→ **ABOUT THIS EXERCISE**: With no line omitted, restate the records below exactly as they appear.

Saved entries

........

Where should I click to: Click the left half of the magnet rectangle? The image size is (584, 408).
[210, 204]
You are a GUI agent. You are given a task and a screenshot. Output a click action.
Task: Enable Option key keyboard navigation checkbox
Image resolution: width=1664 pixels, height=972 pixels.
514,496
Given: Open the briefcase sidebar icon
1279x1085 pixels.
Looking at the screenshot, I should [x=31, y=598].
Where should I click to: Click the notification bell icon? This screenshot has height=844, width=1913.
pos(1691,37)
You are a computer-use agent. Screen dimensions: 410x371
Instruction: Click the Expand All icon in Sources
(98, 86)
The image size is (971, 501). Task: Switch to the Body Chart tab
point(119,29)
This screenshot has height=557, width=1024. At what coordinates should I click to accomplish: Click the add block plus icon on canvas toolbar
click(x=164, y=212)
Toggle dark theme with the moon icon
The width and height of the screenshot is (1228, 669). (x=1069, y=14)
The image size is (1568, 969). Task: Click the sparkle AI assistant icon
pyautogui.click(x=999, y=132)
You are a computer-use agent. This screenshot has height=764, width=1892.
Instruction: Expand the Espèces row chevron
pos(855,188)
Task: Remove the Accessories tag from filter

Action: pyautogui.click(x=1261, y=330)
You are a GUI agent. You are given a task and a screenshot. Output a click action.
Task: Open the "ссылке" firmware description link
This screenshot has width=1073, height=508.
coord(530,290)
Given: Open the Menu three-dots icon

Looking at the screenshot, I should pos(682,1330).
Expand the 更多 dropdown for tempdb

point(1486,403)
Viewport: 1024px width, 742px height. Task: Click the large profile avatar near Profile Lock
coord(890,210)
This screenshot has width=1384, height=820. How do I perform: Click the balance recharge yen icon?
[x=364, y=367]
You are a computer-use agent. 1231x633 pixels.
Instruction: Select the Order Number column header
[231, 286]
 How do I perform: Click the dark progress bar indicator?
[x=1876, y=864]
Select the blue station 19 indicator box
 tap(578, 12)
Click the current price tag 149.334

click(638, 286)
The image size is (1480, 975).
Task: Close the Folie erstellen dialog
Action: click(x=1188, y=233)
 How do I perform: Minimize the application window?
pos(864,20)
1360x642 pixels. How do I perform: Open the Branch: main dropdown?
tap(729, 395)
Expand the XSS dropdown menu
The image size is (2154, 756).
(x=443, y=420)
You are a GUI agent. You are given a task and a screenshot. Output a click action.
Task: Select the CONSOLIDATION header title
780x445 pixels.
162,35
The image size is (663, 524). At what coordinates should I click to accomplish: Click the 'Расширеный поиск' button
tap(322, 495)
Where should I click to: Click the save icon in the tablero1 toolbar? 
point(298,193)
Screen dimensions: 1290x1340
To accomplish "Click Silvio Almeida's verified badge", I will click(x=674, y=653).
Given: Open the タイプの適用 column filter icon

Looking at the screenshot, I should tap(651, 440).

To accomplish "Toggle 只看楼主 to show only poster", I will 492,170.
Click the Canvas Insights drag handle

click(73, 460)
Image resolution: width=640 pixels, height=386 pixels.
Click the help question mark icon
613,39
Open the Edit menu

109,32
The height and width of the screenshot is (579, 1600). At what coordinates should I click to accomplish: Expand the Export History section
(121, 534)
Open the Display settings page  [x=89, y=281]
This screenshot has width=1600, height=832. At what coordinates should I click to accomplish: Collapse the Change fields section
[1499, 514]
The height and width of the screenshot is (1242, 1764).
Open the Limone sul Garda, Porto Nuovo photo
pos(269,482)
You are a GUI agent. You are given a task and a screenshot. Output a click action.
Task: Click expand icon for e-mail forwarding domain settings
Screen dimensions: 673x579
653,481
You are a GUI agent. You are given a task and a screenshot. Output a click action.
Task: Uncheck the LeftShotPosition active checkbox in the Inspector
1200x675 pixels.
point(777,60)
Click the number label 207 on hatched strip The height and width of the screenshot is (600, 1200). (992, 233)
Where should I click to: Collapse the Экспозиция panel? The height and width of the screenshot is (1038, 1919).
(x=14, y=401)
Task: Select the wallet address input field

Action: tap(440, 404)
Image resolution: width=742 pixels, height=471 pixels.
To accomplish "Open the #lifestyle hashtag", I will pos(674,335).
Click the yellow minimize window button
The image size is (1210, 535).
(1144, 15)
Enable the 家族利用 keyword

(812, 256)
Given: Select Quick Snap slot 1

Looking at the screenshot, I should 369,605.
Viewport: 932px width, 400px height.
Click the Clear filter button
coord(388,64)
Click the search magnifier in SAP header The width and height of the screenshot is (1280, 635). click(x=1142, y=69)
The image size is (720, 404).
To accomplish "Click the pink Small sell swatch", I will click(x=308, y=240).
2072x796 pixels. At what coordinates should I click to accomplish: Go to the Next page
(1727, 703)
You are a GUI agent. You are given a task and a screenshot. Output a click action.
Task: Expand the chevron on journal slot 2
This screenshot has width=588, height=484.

........

→ **THE ANSWER**:
Where should I click to: Click the left half of the magnet rectangle? The image size is (584, 408).
[210, 204]
You are a GUI agent. You are given a task and a screenshot. Output a click action.
Task: Enable Option key keyboard navigation checkbox
Image resolution: width=1664 pixels, height=972 pixels.
514,496
Given: Open the briefcase sidebar icon
1279x1085 pixels.
Looking at the screenshot, I should [x=31, y=598].
Where should I click to: Click the notification bell icon? This screenshot has height=844, width=1913.
pos(1691,37)
You are a computer-use agent. Screen dimensions: 410x371
Instruction: Click the Expand All icon in Sources
(98, 86)
The image size is (971, 501). Task: Switch to the Body Chart tab
point(119,29)
This screenshot has height=557, width=1024. At what coordinates should I click to accomplish: Click the add block plus icon on canvas toolbar
click(x=164, y=212)
Toggle dark theme with the moon icon
The width and height of the screenshot is (1228, 669). (x=1069, y=14)
The image size is (1568, 969). Task: Click the sparkle AI assistant icon
pyautogui.click(x=999, y=132)
You are a computer-use agent. This screenshot has height=764, width=1892.
Instruction: Expand the Espèces row chevron
pos(855,188)
Task: Remove the Accessories tag from filter

Action: pyautogui.click(x=1261, y=330)
You are a GUI agent. You are given a task and a screenshot. Output a click action.
Task: Open the "ссылке" firmware description link
This screenshot has width=1073, height=508.
coord(530,290)
Given: Open the Menu three-dots icon

Looking at the screenshot, I should pos(682,1330).
Expand the 更多 dropdown for tempdb

point(1486,403)
Viewport: 1024px width, 742px height. Task: Click the large profile avatar near Profile Lock
coord(890,210)
This screenshot has width=1384, height=820. How do I perform: Click the balance recharge yen icon?
[x=364, y=367]
You are a computer-use agent. 1231x633 pixels.
Instruction: Select the Order Number column header
[231, 286]
 How do I perform: Click the dark progress bar indicator?
[x=1876, y=864]
Select the blue station 19 indicator box
 tap(578, 12)
Click the current price tag 149.334

click(638, 286)
The image size is (1480, 975).
Task: Close the Folie erstellen dialog
Action: click(x=1188, y=233)
 How do I perform: Minimize the application window?
pos(864,20)
1360x642 pixels. How do I perform: Open the Branch: main dropdown?
tap(729, 395)
Expand the XSS dropdown menu
The image size is (2154, 756).
(x=443, y=420)
You are a GUI agent. You are given a task and a screenshot. Output a click action.
Task: Select the CONSOLIDATION header title
780x445 pixels.
162,35
The image size is (663, 524). At what coordinates should I click to accomplish: Click the 'Расширеный поиск' button
tap(322, 495)
Where should I click to: Click the save icon in the tablero1 toolbar? 
point(298,193)
Screen dimensions: 1290x1340
To accomplish "Click Silvio Almeida's verified badge", I will click(x=674, y=653).
Given: Open the タイプの適用 column filter icon

Looking at the screenshot, I should tap(651, 440).

To accomplish "Toggle 只看楼主 to show only poster", I will 492,170.
Click the Canvas Insights drag handle

click(73, 460)
Image resolution: width=640 pixels, height=386 pixels.
Click the help question mark icon
613,39
Open the Edit menu

109,32
The height and width of the screenshot is (579, 1600). At what coordinates should I click to accomplish: Expand the Export History section
(121, 534)
Open the Display settings page  [x=89, y=281]
This screenshot has width=1600, height=832. At what coordinates should I click to accomplish: Collapse the Change fields section
[1499, 514]
The height and width of the screenshot is (1242, 1764).
Open the Limone sul Garda, Porto Nuovo photo
pos(269,482)
You are a GUI agent. You are given a task and a screenshot. Output a click action.
Task: Click expand icon for e-mail forwarding domain settings
Screen dimensions: 673x579
653,481
You are a GUI agent. You are given a task and a screenshot. Output a click action.
Task: Uncheck the LeftShotPosition active checkbox in the Inspector
1200x675 pixels.
point(777,60)
Click the number label 207 on hatched strip The height and width of the screenshot is (600, 1200). (992, 233)
Where should I click to: Collapse the Экспозиция panel? The height and width of the screenshot is (1038, 1919).
(x=14, y=401)
Task: Select the wallet address input field

Action: tap(440, 404)
Image resolution: width=742 pixels, height=471 pixels.
To accomplish "Open the #lifestyle hashtag", I will pos(674,335).
Click the yellow minimize window button
The image size is (1210, 535).
(1144, 15)
Enable the 家族利用 keyword

(812, 256)
Given: Select Quick Snap slot 1

Looking at the screenshot, I should 369,605.
Viewport: 932px width, 400px height.
Click the Clear filter button
coord(388,64)
Click the search magnifier in SAP header The width and height of the screenshot is (1280, 635). click(x=1142, y=69)
The image size is (720, 404).
To accomplish "Click the pink Small sell swatch", I will click(x=308, y=240).
2072x796 pixels. At what coordinates should I click to accomplish: Go to the Next page
(1727, 703)
You are a GUI agent. You are given a task and a screenshot. Output a click action.
Task: Expand the chevron on journal slot 2
This screenshot has width=588, height=484.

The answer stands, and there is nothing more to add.